Here are more of the latest headlines in the Russia-Ukraine conflict:

  • US ambassador to NATO: No evidence yet that the Kremlin will limit their sights on the Donbas region: Julianne Smith, the US's ambassador to NATO, discussed Russia's supposed changing focus, on Sunday with CNN's Dana Bash on "State of the Union." Smith said she didn't think "we have evidence of that quite yet," that the Kremlin will limit their sights on the Donbas region, but that the US and allies will be looking for it. "But what we do have evidence of is the fact that the Russians have not succeeded in their original aims. And that was, as you well know, to take Kyiv in just a couple of days," she said. Smith also defended the new actions NATO and the US introduced to continue to punish Russia in the wake of the US President's trip, even as Ukrainian officials have voiced disappointment in the lack of support.

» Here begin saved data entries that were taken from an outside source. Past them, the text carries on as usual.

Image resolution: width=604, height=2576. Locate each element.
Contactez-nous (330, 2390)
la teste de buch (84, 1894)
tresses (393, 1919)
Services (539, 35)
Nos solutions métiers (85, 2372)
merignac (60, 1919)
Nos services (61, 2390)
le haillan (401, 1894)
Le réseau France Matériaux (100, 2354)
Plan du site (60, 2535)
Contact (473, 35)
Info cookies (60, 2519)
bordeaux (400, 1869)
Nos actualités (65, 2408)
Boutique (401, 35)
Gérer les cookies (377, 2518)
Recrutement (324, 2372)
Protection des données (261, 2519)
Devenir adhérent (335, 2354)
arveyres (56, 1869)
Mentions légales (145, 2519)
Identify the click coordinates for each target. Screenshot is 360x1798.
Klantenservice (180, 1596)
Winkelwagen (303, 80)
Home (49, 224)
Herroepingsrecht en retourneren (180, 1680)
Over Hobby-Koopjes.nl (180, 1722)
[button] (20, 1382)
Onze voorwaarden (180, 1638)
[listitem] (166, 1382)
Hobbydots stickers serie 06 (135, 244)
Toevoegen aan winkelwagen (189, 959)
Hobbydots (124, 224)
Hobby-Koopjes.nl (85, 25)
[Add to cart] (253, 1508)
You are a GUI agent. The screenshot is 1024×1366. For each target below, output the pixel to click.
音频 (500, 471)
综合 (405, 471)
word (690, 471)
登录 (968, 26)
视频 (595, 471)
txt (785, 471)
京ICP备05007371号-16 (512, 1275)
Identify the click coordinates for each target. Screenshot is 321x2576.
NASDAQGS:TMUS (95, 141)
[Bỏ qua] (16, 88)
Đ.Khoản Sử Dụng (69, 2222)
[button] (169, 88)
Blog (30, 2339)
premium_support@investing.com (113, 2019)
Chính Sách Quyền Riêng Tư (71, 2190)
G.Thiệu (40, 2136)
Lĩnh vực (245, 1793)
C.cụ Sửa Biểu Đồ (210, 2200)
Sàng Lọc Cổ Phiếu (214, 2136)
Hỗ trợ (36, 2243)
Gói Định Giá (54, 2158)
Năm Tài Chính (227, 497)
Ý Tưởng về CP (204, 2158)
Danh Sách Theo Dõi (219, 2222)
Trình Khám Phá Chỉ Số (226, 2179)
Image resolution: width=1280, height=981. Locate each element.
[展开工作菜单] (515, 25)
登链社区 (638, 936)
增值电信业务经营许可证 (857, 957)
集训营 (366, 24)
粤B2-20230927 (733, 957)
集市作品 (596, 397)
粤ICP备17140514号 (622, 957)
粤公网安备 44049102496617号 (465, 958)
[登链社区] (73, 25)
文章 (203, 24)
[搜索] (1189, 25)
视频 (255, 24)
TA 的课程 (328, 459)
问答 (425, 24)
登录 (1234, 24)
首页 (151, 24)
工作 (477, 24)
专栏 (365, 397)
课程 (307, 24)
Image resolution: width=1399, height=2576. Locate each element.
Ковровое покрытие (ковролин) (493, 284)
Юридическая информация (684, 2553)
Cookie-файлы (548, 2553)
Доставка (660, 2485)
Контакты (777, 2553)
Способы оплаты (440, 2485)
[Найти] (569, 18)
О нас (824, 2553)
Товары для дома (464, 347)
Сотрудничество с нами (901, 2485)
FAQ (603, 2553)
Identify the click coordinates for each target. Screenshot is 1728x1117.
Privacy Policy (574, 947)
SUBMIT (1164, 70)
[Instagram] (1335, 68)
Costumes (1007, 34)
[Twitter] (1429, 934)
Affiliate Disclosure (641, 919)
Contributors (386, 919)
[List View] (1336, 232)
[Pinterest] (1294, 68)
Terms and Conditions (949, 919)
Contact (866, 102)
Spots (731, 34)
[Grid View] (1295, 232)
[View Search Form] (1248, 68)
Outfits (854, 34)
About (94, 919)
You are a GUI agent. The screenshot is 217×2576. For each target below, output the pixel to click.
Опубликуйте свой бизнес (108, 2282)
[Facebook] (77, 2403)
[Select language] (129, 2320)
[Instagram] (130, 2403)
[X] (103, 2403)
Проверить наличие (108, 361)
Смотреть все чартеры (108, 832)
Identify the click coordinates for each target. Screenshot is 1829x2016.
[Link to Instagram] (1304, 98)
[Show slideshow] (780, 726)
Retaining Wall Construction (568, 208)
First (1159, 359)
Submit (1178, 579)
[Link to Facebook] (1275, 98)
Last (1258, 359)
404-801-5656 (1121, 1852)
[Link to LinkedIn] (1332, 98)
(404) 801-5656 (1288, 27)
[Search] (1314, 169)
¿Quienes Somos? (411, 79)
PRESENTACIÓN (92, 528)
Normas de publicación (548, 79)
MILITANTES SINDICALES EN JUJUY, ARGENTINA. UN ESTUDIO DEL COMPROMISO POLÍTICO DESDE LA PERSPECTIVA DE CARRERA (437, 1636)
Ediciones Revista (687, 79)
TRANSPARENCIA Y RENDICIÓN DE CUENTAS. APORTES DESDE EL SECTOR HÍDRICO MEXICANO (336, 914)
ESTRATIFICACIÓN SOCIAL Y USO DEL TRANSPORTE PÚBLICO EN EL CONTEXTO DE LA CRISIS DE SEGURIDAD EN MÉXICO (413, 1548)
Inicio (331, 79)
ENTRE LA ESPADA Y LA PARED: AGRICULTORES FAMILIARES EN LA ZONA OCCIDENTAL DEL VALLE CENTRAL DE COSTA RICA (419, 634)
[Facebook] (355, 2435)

  • Next round of Russia-Ukraine talks will be held in Istanbul this week: The next round of talks between Russia and Ukraine will be held in the Turkish city of Istanbul on Tuesday, according to the Turkish presidency. A statement from the Turkish Presidency's Communications Directorate said during a phone call on Sunday that Turkish President Recep Tayyip Erdogan and his Russian counterpart Vladimir Putin "agreed that the next meeting of the Russian and Ukrainian delegations will be held in Istanbul." Turkish presidential spokesperson Ibrahim Kalin told CNN International Anchor Becky Anderson on Sunday that the talks will take place Tuesday. However, Ukrainian negotiator David Arakhamia said earlier that the meeting would take place Monday. Previous negotiations have yielded little result.
  • Putin eyeing "Korean scenario" for Ukraine, says Ukrainian military intel chief: Ukraine’s military intelligence head says Russian President Vladimir Putin could be looking to carve Ukraine in two – like North and South Korea. Brig. Gen. Kyrylo Budanov, the head of Ukraine's Defense Intelligence Agency, said Russia’s operations around Kyiv had failed and it was now impossible for the Russian army to overthrow the Ukrainian government. Putin’s war was now focused on the south and the east of the country, he said. “There is reason to believe that he is considering a 'Korean' scenario for Ukraine. That is, [Russian forces] will try to impose a dividing line between the unoccupied and occupied regions of our country. In fact, it is an attempt to create North and South Korea in Ukraine.”
  • US Ambassador to NATO says there's no US policy on regime change in Russia: US President Joe Biden's administration continued on Sunday to clean up his off-the-cuff remark that Vladimir Putin "cannot remain in power," made on his final day in Europe. Julianne Smith, the US's ambassador to NATO, called Biden's surprising comments a "principled human reaction," made after he spent the day seeing the firsthand tragedies of war, when he visited with hundreds of Ukrainian refugees, in a Sunday interview with CNN's Dana Bash on "State of the Union." Smith said the "US does not have a policy of regime change in Russia, full stop."
  • US senator: "There is one individual that's trying to make regime change in Europe, and that's Vladimir Putin": US Senate Intelligence Committee Chairman Mark Warner avoided directly criticizing President Biden's remark Saturday that Russian President Vladimir Putin "cannot remain in power," instead shifting focus onto Putin, saying, "There is one individual that's trying to make regime change in Europe, and that's Vladimir Putin trying to change the regime in Ukraine." Asked by CNN's Dana Bash on "State of the Union" if he thinks the United States' policy should be for a regime change, Warner said, "The stated policy is the White House's point and that has not changed. It is up to the Russian people to determine who's going to be in power in the Kremlin."
  • French foreign minister says there will be “collective guilt” if nothing is done to help Mariupol: The French foreign minister Jean Yves Le Drian said during the Doha Forum that there will be "collective guilt" if we do nothing to help Mariupol. "Mariupol is the new Aleppo," Le Drian said. Speaking at the Doha Forum to CNN's Becky Anderson, Le Drian said "there is an invading power, which to reach its own ends, it is taking a population hostage in Mariupol. This is truly unacceptable."